802.11 non-standard equipment is equipment that seeks to extend the Wi-Fi standard 802.11, by implementing proprietary features.

== Channel bonding ==
Chipmaker Atheros sells a proprietary channel bonding feature called Super G for manufacturers of access points and client cards. This feature can boost network speeds up to 108 Mbit/s by using channel bonding. Also range is increased to 4x the range of 802.11g and 20x the range of 802.11b. This feature may interfere with other networks and may not support all b and g client cards. In addition, packet bursting techniques are also available in some chipsets and products which will also considerably increase speeds. This feature may not be compatible with other equipment.

== Compression ==
Broadcom, another chipmaker, developed a competing proprietary frame-bursting feature called "125 High Speed Mode" or Linksys "SpeedBooster", in response to criticism of Super G's interference potential.

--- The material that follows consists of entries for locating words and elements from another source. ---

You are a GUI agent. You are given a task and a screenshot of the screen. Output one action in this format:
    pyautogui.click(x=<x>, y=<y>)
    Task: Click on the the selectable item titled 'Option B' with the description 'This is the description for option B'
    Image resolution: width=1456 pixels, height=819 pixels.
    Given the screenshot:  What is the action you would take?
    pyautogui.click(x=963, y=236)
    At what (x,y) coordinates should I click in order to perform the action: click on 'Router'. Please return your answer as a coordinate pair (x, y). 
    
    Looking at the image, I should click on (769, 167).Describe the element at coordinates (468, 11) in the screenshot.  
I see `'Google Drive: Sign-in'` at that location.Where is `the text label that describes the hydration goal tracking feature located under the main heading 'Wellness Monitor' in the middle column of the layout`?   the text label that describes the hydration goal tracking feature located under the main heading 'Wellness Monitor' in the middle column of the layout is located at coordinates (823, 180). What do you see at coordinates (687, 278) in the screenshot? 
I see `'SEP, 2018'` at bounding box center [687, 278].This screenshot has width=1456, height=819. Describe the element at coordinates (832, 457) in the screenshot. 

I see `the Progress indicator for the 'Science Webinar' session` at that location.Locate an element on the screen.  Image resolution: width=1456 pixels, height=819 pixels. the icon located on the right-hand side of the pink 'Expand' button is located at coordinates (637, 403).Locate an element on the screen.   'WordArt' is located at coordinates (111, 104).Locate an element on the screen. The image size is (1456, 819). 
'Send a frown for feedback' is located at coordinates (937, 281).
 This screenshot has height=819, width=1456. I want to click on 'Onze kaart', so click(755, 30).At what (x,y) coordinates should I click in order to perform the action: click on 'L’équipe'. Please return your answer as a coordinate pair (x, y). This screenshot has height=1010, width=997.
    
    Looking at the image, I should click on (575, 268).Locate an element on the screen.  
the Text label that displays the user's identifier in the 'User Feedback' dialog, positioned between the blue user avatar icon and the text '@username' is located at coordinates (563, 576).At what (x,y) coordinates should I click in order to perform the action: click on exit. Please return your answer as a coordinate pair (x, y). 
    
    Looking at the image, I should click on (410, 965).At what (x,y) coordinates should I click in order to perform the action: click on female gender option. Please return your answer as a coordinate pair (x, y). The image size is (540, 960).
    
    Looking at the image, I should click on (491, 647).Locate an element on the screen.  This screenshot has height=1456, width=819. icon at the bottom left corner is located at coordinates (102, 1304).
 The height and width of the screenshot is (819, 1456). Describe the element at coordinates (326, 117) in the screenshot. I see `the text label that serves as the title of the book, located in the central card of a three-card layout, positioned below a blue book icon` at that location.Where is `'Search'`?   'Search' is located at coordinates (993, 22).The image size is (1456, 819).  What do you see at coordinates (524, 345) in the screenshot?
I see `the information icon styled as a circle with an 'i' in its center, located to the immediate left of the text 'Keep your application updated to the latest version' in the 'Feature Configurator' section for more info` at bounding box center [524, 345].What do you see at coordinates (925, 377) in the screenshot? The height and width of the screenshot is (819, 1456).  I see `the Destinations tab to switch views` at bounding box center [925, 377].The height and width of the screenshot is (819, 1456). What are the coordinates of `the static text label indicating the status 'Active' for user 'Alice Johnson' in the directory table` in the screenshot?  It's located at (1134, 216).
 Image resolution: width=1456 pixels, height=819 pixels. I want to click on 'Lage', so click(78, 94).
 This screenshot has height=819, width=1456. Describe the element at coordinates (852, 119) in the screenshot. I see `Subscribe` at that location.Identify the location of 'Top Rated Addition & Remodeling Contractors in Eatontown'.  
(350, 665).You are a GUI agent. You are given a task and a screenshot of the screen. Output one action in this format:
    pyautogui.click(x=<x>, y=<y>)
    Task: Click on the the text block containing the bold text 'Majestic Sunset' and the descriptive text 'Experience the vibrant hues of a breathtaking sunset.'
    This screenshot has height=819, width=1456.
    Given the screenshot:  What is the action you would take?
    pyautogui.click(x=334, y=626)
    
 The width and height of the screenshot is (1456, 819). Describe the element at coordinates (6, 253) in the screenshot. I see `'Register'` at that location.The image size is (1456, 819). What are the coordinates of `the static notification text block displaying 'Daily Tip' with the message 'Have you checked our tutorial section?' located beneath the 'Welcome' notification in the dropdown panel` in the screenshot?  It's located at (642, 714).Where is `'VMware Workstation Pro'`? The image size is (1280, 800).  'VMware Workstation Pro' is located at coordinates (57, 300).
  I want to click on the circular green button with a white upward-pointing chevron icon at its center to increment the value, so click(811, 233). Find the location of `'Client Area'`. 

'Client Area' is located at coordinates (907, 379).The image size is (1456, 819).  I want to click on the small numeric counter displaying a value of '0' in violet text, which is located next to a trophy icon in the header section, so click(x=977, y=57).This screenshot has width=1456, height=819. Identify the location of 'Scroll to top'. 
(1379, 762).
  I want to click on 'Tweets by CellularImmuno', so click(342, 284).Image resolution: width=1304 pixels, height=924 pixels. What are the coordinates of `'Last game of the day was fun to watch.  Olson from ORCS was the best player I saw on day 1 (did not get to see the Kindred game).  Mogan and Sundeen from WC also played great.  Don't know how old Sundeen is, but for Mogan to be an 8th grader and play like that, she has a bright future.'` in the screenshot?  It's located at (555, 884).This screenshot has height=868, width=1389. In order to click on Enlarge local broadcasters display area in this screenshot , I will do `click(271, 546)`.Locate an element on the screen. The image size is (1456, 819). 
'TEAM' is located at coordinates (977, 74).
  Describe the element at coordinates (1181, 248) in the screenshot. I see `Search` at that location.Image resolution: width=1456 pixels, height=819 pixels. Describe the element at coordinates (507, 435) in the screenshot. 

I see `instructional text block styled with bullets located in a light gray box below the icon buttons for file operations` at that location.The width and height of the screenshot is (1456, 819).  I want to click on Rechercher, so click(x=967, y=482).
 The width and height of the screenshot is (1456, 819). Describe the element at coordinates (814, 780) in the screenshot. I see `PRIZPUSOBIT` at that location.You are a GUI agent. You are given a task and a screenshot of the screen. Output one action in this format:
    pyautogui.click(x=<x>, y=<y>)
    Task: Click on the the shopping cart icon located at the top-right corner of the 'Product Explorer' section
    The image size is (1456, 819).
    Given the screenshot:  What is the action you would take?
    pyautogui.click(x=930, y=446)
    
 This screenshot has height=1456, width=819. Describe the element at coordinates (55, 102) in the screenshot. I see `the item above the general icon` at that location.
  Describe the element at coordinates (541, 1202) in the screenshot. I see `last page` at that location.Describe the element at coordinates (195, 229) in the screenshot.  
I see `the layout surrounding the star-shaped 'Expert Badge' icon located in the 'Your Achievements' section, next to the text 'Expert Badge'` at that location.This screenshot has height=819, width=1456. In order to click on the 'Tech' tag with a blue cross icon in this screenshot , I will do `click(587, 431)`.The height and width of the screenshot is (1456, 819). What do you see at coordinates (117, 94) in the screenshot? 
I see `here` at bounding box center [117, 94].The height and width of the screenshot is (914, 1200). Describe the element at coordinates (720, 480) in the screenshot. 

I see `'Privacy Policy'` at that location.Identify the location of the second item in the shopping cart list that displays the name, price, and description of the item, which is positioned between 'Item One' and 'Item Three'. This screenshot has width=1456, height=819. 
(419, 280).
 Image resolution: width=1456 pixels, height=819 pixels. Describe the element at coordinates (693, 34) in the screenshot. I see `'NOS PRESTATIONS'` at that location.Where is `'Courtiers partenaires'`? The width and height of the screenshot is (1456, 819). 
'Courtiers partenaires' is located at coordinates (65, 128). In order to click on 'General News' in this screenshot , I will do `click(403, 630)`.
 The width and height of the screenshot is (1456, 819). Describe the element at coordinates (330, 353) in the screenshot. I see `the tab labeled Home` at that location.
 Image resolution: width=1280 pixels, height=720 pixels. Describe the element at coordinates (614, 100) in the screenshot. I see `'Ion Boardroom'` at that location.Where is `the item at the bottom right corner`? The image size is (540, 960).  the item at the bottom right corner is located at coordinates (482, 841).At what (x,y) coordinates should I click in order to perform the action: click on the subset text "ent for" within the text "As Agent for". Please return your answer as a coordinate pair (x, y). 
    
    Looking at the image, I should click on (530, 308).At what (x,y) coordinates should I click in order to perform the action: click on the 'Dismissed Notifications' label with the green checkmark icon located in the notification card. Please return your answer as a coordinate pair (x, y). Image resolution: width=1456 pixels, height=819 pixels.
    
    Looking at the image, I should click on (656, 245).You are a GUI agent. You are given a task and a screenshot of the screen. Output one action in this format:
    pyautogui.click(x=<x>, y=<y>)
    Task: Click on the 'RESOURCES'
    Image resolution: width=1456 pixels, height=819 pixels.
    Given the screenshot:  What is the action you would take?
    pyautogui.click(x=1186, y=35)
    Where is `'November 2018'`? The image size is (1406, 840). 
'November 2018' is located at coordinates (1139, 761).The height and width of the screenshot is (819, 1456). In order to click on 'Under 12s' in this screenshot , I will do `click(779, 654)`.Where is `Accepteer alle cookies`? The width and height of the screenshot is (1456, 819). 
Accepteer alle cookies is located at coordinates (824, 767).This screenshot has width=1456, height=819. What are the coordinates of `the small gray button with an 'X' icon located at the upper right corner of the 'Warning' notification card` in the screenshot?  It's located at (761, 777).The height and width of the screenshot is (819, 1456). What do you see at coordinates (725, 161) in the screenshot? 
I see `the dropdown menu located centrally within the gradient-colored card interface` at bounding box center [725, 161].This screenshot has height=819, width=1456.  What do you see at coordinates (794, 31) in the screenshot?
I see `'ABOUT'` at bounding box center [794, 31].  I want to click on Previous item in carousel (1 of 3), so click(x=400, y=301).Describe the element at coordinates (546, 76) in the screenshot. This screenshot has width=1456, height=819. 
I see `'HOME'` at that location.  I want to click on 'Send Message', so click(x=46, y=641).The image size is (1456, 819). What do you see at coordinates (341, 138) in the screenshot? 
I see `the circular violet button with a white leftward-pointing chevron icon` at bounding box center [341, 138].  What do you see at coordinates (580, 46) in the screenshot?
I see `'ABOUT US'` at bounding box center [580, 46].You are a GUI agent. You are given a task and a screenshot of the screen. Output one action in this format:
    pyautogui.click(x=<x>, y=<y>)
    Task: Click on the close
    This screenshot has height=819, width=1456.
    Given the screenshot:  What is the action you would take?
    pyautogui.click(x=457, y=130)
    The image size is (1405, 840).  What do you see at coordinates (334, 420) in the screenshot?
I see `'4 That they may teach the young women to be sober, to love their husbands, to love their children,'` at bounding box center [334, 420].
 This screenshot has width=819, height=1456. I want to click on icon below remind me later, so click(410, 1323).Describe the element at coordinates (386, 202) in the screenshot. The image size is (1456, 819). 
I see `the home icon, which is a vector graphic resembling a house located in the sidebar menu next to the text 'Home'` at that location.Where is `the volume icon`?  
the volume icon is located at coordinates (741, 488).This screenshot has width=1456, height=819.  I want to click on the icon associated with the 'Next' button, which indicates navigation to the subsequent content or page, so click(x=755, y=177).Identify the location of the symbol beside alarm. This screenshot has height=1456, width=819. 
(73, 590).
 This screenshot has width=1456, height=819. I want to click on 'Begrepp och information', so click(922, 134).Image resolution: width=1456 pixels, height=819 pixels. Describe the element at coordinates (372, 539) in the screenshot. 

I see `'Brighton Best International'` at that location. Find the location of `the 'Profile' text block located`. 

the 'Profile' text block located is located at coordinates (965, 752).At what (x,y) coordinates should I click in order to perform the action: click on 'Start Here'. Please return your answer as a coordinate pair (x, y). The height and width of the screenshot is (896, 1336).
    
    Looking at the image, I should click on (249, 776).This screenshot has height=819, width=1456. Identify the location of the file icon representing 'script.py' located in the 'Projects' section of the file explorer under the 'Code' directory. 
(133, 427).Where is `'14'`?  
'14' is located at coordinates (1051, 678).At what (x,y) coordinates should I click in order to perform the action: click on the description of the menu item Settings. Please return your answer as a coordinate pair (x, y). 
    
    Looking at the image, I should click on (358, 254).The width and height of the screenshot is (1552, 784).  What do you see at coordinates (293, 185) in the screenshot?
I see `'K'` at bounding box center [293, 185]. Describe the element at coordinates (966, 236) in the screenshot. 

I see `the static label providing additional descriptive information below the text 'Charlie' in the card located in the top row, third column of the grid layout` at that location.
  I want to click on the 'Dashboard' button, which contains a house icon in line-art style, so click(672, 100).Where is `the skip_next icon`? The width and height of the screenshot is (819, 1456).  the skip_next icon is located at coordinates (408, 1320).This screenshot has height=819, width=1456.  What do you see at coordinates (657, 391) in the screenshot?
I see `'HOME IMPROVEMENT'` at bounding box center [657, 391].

USRobotics also had a "MAXg" line of wireless products boasting 125 Mbit/s (actual throughput 35 Mbit/s) and about a 75% increase in signal range from the 802.11g standard. Based on tests performed by KeyLabs on March 23, 2005 the MAXg series consistently outperformed the equivalent proprietary solutions and some of the "Draft 802.11n" solutions from other developers; more than one year before commercially available "pre N" or "Draft N" adapters.

== TDMA and polling ==
Various vendors implement proprietary TDMA polling modes, including Ligowave iPoll2/iPoll3, Mikrotik Nstreme/Nv2, and Ubiquiti airMAX. Such modes are generally incompatible with each other, nor with standard 802.11 clients.

These modes are frequently used for long-range dedicated links and/or by wireless Internet service providers, as they by design avoid the hidden node problem present in regular (CSMA/CD) Wi-Fi links.